La gloria de Dios consiste en que los humanos tengamos vida; no una vida en el sufrimiento, la angustia, las desigualdades, la desesperanza, sino una vida digna y en abundancia. Esta vida nos la trajo Jesús, su Hijo. Con su muerte y Resurrección nos la hizo realidad, y nos invita a unirnos a Él en este proyecto de Dios, luchando por la vida y poniendo la nuestra al servicio de los demás.

Jesús parecía despreocupado ante la situación de Lázaro; como que no le diera importancia a la gravedad de su enfermedad. Así estamos muchas personas ante la inminente llegada del Coronavirus; como que no nos preocupa, no nos hacer reaccionar, sobre todo para colaborar en la prevención, a pesar de estar viendo y oyendo tantas noticias, tristes y dolorosas, sobre lo que están viviendo muchas personas y pueblos que ya tienen encima la pandemia y sus efectos. Pero Jesús no estaba despreocupado, sino que iba captando la voz de Dios en esa situación, para actuar y hacer visible la vida que Él trajo para la humanidad, para dar gloria a Dios con su servicio, para que sus discípulos y discípulas creyeran en sus obras y, sobre todo, en su Padre Dios.

Al captar que Lázaro había fallecido, Jesús y sus discípulos se fueron a Betania para consolar a Marta y a María, hermanas del difunto, para llevar la noticia de la Resurrección y volver a la vida a Lázaro. Ante la angustia, la tristeza, el pesar y el dolor de Marta y María por la muerte de su hermano, Jesús les habla de la resurrección, en la que creía la mayoría de los judíos, como ellas mismas se lo confesaron. Era la resurrección del último día. Para ellas dos todo había terminado. Es la experiencia que están viviendo muchas familias, comunidades y países, por el contagio imparable, por la cantidad de personas infectadas por el virus, por la insuficiente infraestructura para resistir la fuerza de la pandemia, y por la cantidad de personas muertas, hasta miles en varios países.

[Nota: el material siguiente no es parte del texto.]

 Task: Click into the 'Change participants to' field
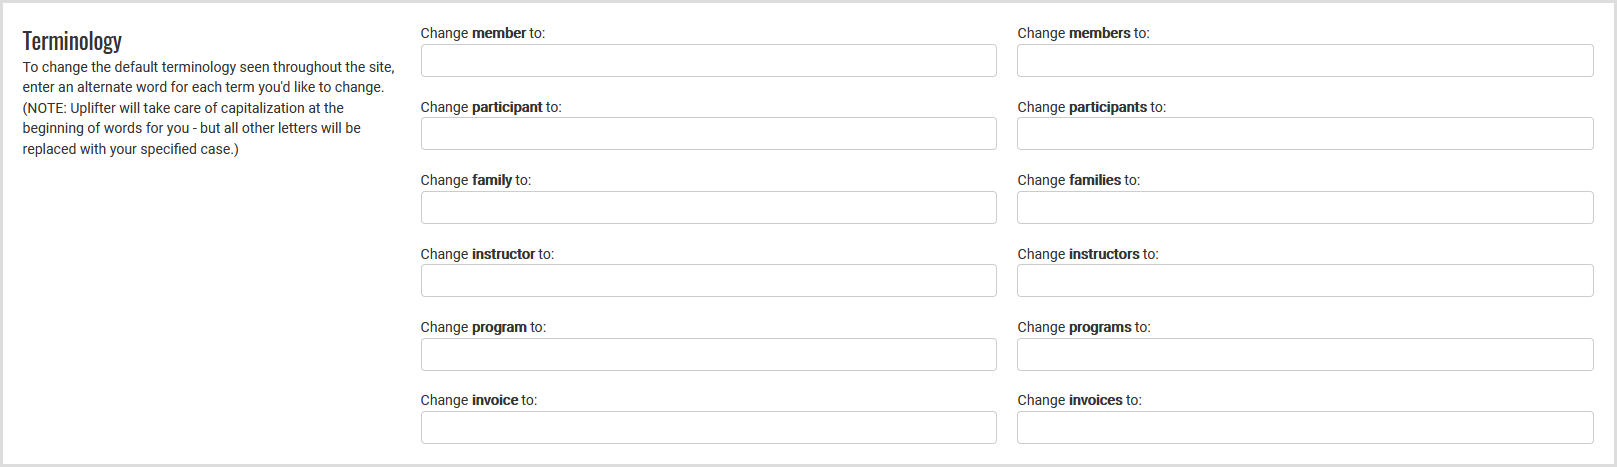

Dios nos está hablando desde esta situación y nosotros tenemos que aprender a escucharlo, a descubrir su voz y a actuar a favor de la vida, como Jesús y junto con Él, para que el Señor siga siendo glorificado. Para esto nos alimentaremos de su Cuerpo y su Sangre, que nos fortalecen.

Jesús se presentó ante Marta como la Resurrección y la Vida, y espera que creamos en Él para no estar en el reino de la muerte. Creer en Jesús significa aceptarlo totalmente, hacer caso a sus palabras y enseñanzas, seguirlo con fidelidad en su camino que pasa por la cruz, realizar las mismas obras de vida que Él realizó. Si hacemos esto, el Padre y Jesús serán glorificados. La Resurrección, la Vida y la gloria de Dios se manifestaron con claridad en el retorno de Lázaro a la vida.

La situación de contagio que se nos avecina, es una oportunidad que el Señor nos concede para que trabajemos a favor de la vida y no de la muerte. Tenemos que cuidar a los más vulnerables: niños y niñas, personas ancianitas, personas con enfermedades crónico-degenerativas, migrantes. Tenemos que aprender a evitar situaciones que favorezcan la proliferación de la pandemia, cambiar de estilo de vida, cuidar de la madre tierra, fortalecer la solidaridad, disponernos a la atención de personas que sean alcanzadas por la enfermedad. Todo esto está ligado a nuestra fe en Jesús, que es la Resurrección y la Vida, y que quiere que las enfermedades sirvan para glorificar a Dios.